# [Exercise]
Below, lay out as a two-column CSV with the headers "request" and "answer" the records starting with the line containing "has height=1333, width=2348." and going on through the line containing "vertical-scroll-thumb is located". Give one row per record, put each field in quotes with line breaks turned into spaces, and leave the pictures out.

# [Extracted entries]
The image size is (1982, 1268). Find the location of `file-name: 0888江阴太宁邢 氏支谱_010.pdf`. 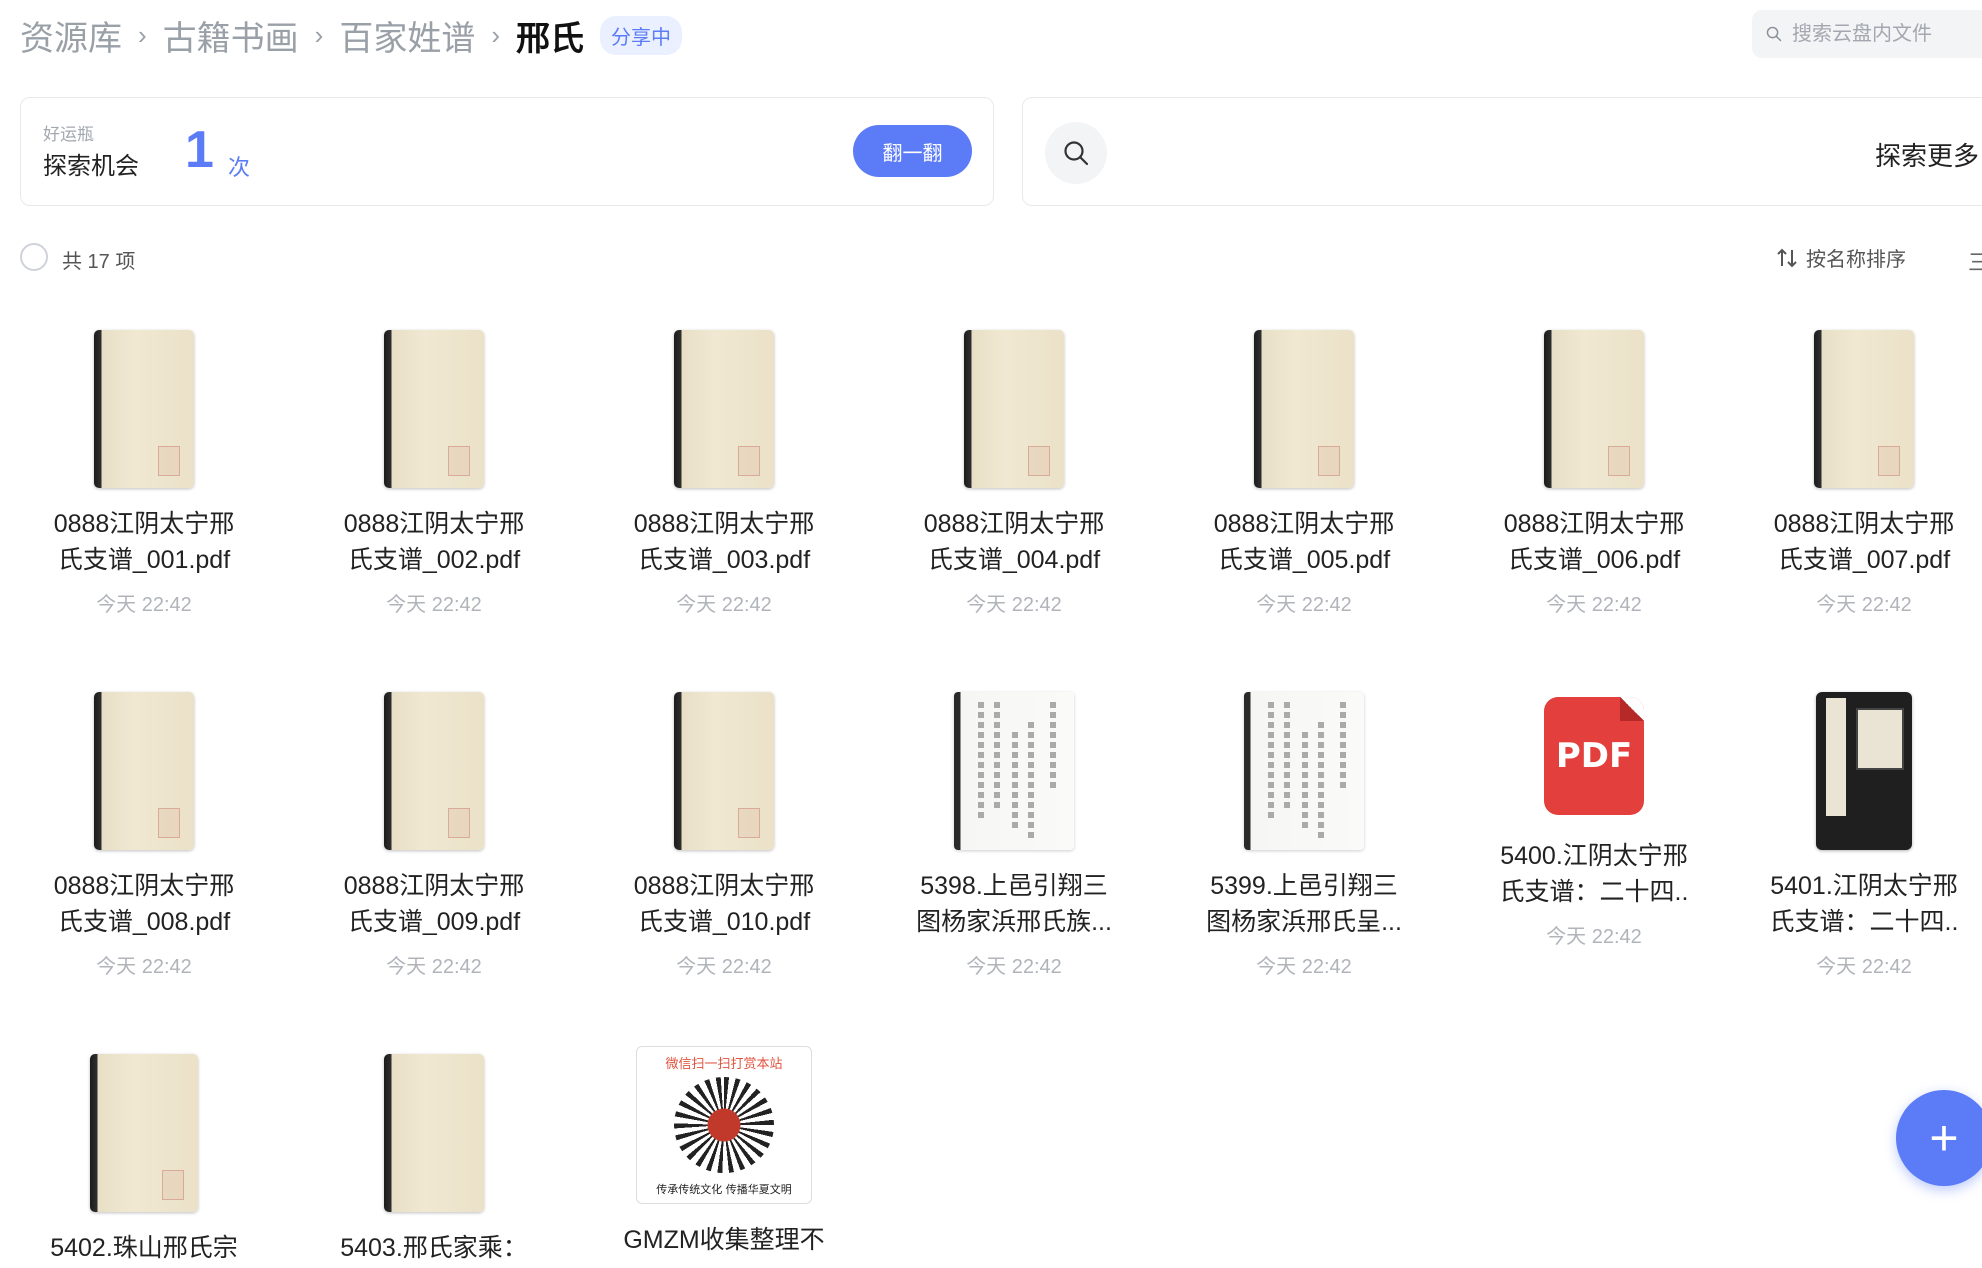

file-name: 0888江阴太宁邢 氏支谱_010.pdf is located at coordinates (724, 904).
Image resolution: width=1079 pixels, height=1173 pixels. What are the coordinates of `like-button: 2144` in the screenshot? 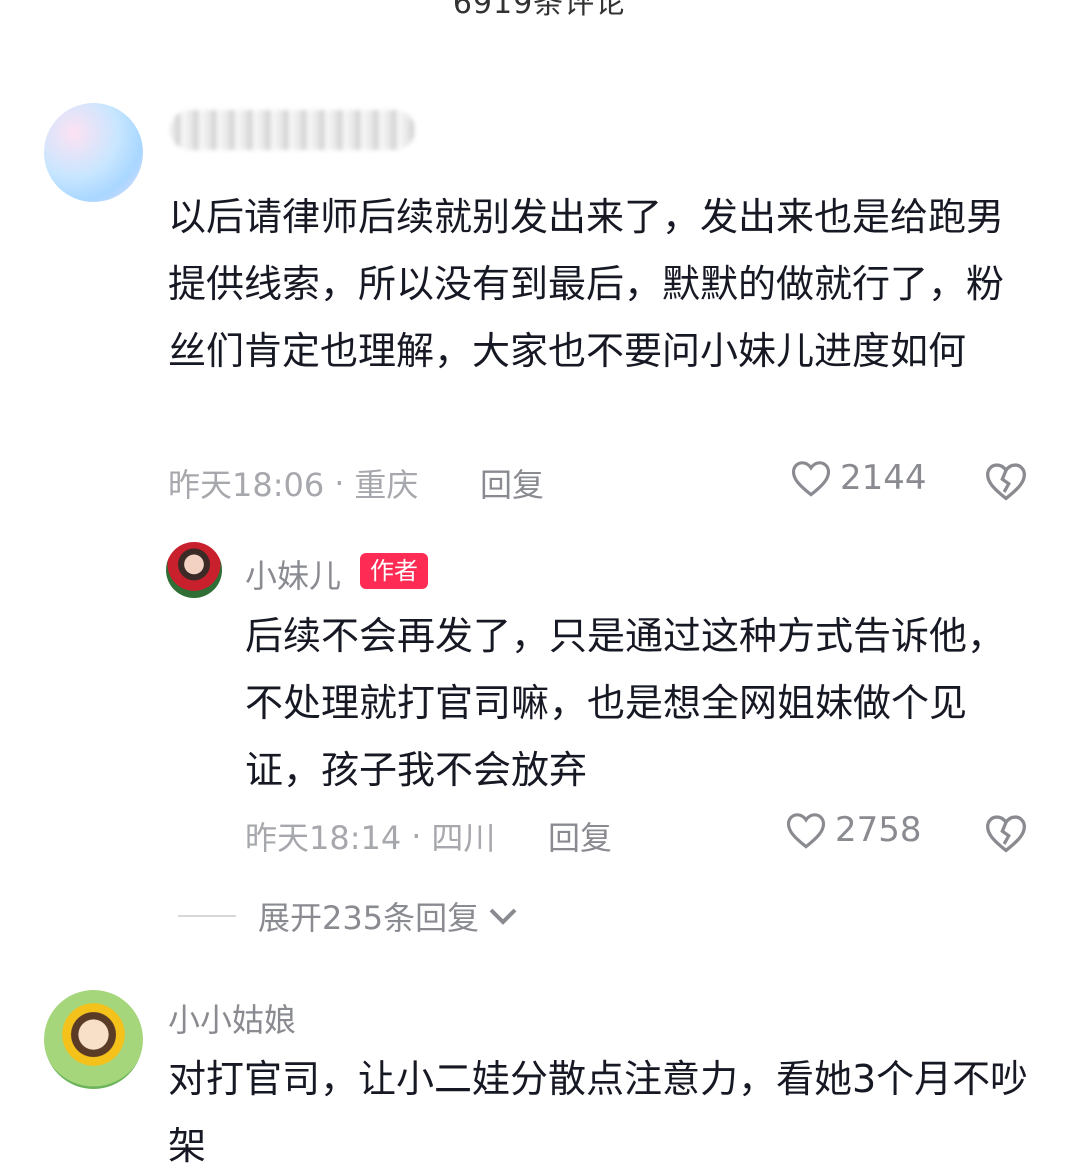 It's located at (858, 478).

---

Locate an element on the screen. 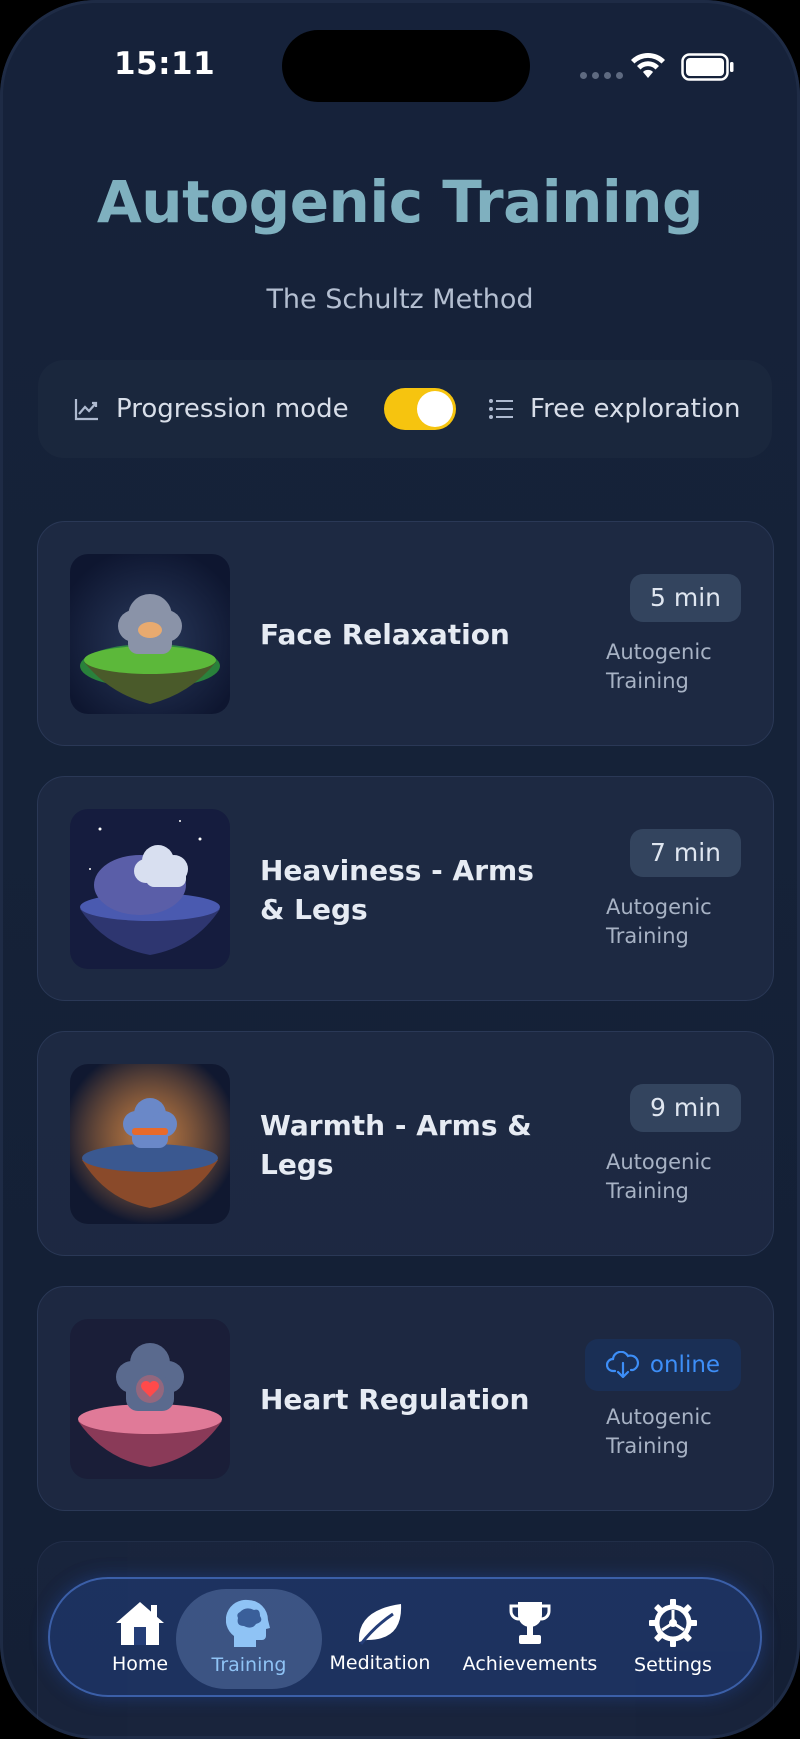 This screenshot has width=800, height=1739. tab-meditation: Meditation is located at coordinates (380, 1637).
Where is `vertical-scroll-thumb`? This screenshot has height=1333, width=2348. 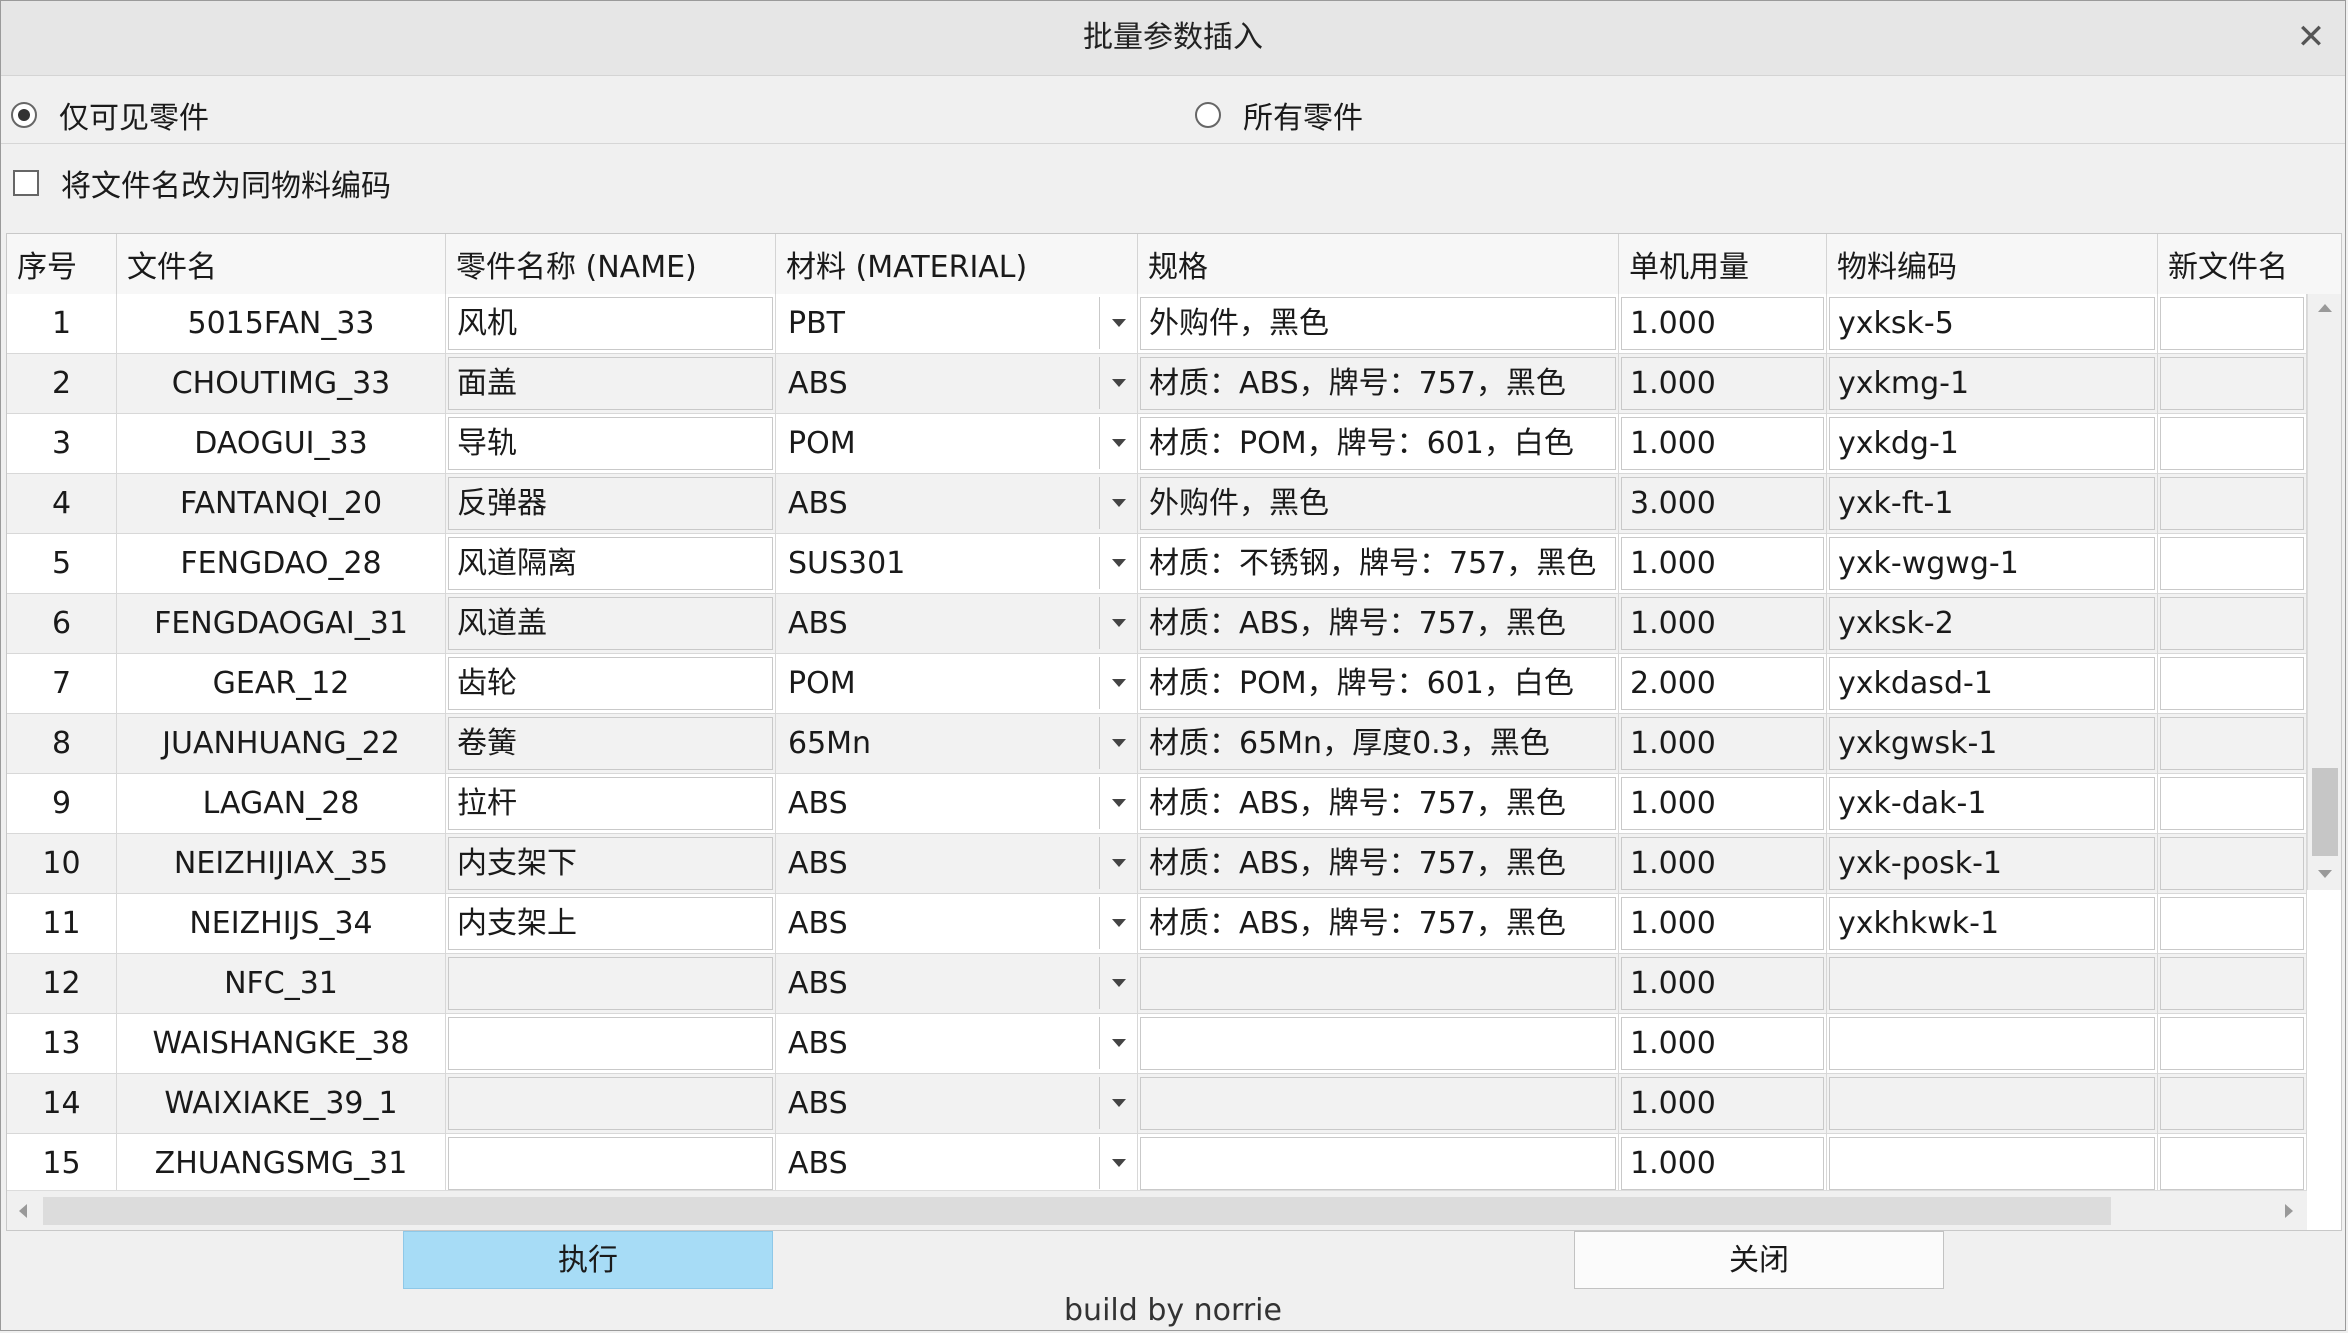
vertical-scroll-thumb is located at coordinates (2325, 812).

# [Solved problem]
request,answer
"Where is `vertical-scroll-thumb`? This screenshot has height=1333, width=2348.","vertical-scroll-thumb is located at coordinates (2325, 812)."